We get to last week, a month before the festival starts and friend's mum messages me to ask when I'll be picking them up and how long the drive is and a load of other questions. I said that they were getting the train and neither me nor DH are going and, as we arranged, they are going with my other DD and her girlfriend. Other mum says she was never informed of this (she was, I have the text messages) and assumed parents would be there (never indicated this at all). Presented with the evidence she changes her story to say she was fine with it but now she's not and doesn't think 16 year olds should be going alone (they're not) and is going to look to get tickets via people reselling them for her, her DH and her DS12 and they are all going to go as a family. Obviously this is not what DD or her friends want, and now daughter of this mum says she doesn't want to go if it's a family trip and DD and other friends don't want to go unless they all go and there's a whole load of drama.

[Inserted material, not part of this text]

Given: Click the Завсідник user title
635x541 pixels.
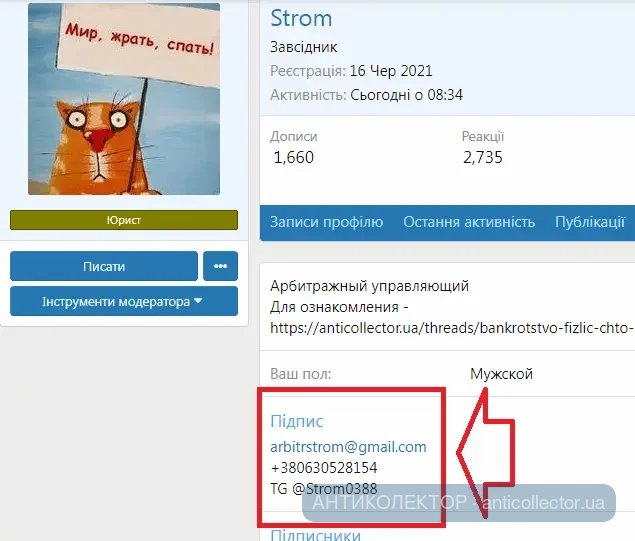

I am really not sure what to do here and this other mum has put thoughts into my head that weren't there before and which I'm not sure I agree with but are nibbling at me constantly. DD22 and her girlfriend have offered to come and meet all the mums (the other two don't have an issue with this btw) and put the one who is worried at ease. Mum causing the drama has said she'd like this but no guarantee they still won't want to go as well. Has asked all sorts of questions about my daughter and her girlfriend, some of which are reasonable, some of which are intrusive and some of which I find a bit offensive, but DD22 is close with her sister and wants her and her friends to have the experience they wanted to so is going along with it. I think the other mum doesn't realise that there is an important element to this beyond just going to the festival, this is their first girls trip without us and that is what was agreed to happen.
But I've now got it into my head that maybe other mum is right, although heart of hearts I don't think she is. Not helped by DH deciding that he thinks he might agree with her. This annoys me because to me it says he doesn't trust DD22 to look after her sister and because his reasoning is DD and friends are "highly strung" and need more supervision than other 16 year olds. I don't agree with this and think "highly strung" is often just a way for people to demean sensitive young women. I'm not a decisive person and I am easily swayed by the opinions of others and this whole thing is stressing me out.
I'm sorry this is all very long and rambly and I'm not sure really what advice I am looking for, I genuinely don't know, I'm sort of praying other mum and family can't get resale tickets or relent, but maybe I am in the wrong and this was just a stupid idea to begin with, and I feel bad as they were all so looking forward to this.